(Stored records)

====================

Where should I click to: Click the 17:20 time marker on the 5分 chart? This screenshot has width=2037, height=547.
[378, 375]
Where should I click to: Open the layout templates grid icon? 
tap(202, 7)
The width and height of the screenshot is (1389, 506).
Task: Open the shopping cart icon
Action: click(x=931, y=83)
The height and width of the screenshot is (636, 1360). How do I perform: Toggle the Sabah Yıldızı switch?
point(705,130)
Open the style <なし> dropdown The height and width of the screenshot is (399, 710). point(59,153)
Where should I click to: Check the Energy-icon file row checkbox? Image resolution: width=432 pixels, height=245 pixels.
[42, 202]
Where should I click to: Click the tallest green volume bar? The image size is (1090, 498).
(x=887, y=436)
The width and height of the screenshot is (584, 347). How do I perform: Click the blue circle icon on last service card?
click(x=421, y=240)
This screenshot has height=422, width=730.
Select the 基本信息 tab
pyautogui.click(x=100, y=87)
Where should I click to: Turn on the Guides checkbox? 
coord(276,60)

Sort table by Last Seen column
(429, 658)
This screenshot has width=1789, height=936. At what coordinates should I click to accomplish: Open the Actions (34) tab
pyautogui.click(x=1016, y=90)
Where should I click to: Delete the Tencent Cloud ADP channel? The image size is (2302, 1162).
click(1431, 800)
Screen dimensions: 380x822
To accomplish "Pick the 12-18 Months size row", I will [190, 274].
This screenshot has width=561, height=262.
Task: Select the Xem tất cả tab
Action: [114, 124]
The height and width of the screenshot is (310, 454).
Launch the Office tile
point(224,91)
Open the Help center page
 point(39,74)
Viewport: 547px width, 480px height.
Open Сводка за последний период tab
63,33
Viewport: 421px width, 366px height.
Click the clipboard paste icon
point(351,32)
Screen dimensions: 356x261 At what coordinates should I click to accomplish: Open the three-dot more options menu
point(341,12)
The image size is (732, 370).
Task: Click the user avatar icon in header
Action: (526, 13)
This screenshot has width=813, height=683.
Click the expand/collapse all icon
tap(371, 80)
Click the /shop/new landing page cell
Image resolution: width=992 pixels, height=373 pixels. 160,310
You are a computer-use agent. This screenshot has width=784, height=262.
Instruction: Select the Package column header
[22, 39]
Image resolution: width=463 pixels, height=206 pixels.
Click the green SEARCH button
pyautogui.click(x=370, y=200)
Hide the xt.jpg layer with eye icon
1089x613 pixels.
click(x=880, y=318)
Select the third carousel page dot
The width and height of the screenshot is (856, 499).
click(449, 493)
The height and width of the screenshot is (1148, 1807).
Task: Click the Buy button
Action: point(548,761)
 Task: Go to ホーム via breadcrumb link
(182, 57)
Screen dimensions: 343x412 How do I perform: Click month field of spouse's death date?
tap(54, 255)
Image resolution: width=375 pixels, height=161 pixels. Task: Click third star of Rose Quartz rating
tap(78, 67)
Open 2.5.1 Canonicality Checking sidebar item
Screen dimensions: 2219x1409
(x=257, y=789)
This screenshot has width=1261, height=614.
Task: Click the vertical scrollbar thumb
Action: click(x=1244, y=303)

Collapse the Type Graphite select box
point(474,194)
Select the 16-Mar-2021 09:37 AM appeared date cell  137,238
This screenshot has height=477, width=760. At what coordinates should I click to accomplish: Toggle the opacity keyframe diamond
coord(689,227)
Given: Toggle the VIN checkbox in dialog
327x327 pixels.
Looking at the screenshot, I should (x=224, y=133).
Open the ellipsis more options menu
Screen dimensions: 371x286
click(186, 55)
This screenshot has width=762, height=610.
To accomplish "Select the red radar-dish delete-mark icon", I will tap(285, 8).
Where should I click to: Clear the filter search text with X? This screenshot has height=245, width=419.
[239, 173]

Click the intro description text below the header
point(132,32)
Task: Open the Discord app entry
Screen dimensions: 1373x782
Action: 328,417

====================

WHAT YOU HAVE TO DO | Update every item above by replacing "Where should I click to" with "Where do I click to" wherever it occurs, leaving all other text unchanged.

WRITTEN RESPONSE |
Where do I click to: Click the 17:20 time marker on the 5分 chart? This screenshot has width=2037, height=547.
[378, 375]
Where do I click to: Open the layout templates grid icon? 
tap(202, 7)
The width and height of the screenshot is (1389, 506).
Task: Open the shopping cart icon
Action: click(x=931, y=83)
The height and width of the screenshot is (636, 1360). How do I perform: Toggle the Sabah Yıldızı switch?
point(705,130)
Open the style <なし> dropdown The height and width of the screenshot is (399, 710). point(59,153)
Where do I click to: Check the Energy-icon file row checkbox? Image resolution: width=432 pixels, height=245 pixels.
[42, 202]
Where do I click to: Click the tallest green volume bar? The image size is (1090, 498).
(x=887, y=436)
The width and height of the screenshot is (584, 347). How do I perform: Click the blue circle icon on last service card?
click(x=421, y=240)
This screenshot has height=422, width=730.
Select the 基本信息 tab
pyautogui.click(x=100, y=87)
Where do I click to: Turn on the Guides checkbox? 
coord(276,60)

Sort table by Last Seen column
(429, 658)
This screenshot has width=1789, height=936. At what coordinates should I click to accomplish: Open the Actions (34) tab
pyautogui.click(x=1016, y=90)
Where do I click to: Delete the Tencent Cloud ADP channel? The image size is (2302, 1162).
click(1431, 800)
Screen dimensions: 380x822
To accomplish "Pick the 12-18 Months size row", I will [190, 274].
This screenshot has width=561, height=262.
Task: Select the Xem tất cả tab
Action: [114, 124]
The height and width of the screenshot is (310, 454).
Launch the Office tile
point(224,91)
Open the Help center page
 point(39,74)
Viewport: 547px width, 480px height.
Open Сводка за последний период tab
63,33
Viewport: 421px width, 366px height.
Click the clipboard paste icon
point(351,32)
Screen dimensions: 356x261 At what coordinates should I click to accomplish: Open the three-dot more options menu
point(341,12)
The image size is (732, 370).
Task: Click the user avatar icon in header
Action: (526, 13)
This screenshot has width=813, height=683.
Click the expand/collapse all icon
tap(371, 80)
Click the /shop/new landing page cell
Image resolution: width=992 pixels, height=373 pixels. 160,310
You are a computer-use agent. This screenshot has width=784, height=262.
Instruction: Select the Package column header
[22, 39]
Image resolution: width=463 pixels, height=206 pixels.
Click the green SEARCH button
pyautogui.click(x=370, y=200)
Hide the xt.jpg layer with eye icon
1089x613 pixels.
click(x=880, y=318)
Select the third carousel page dot
The width and height of the screenshot is (856, 499).
click(449, 493)
The height and width of the screenshot is (1148, 1807).
Task: Click the Buy button
Action: point(548,761)
 Task: Go to ホーム via breadcrumb link
(182, 57)
Screen dimensions: 343x412 How do I perform: Click month field of spouse's death date?
tap(54, 255)
Image resolution: width=375 pixels, height=161 pixels. Task: Click third star of Rose Quartz rating
tap(78, 67)
Open 2.5.1 Canonicality Checking sidebar item
Screen dimensions: 2219x1409
(x=257, y=789)
This screenshot has width=1261, height=614.
Task: Click the vertical scrollbar thumb
Action: click(x=1244, y=303)

Collapse the Type Graphite select box
point(474,194)
Select the 16-Mar-2021 09:37 AM appeared date cell  137,238
This screenshot has height=477, width=760. At what coordinates should I click to accomplish: Toggle the opacity keyframe diamond
coord(689,227)
Given: Toggle the VIN checkbox in dialog
327x327 pixels.
Looking at the screenshot, I should (x=224, y=133).
Open the ellipsis more options menu
Screen dimensions: 371x286
click(186, 55)
This screenshot has width=762, height=610.
To accomplish "Select the red radar-dish delete-mark icon", I will tap(285, 8).
Where do I click to: Clear the filter search text with X? This screenshot has height=245, width=419.
[239, 173]

Click the intro description text below the header
point(132,32)
Task: Open the Discord app entry
Screen dimensions: 1373x782
Action: 328,417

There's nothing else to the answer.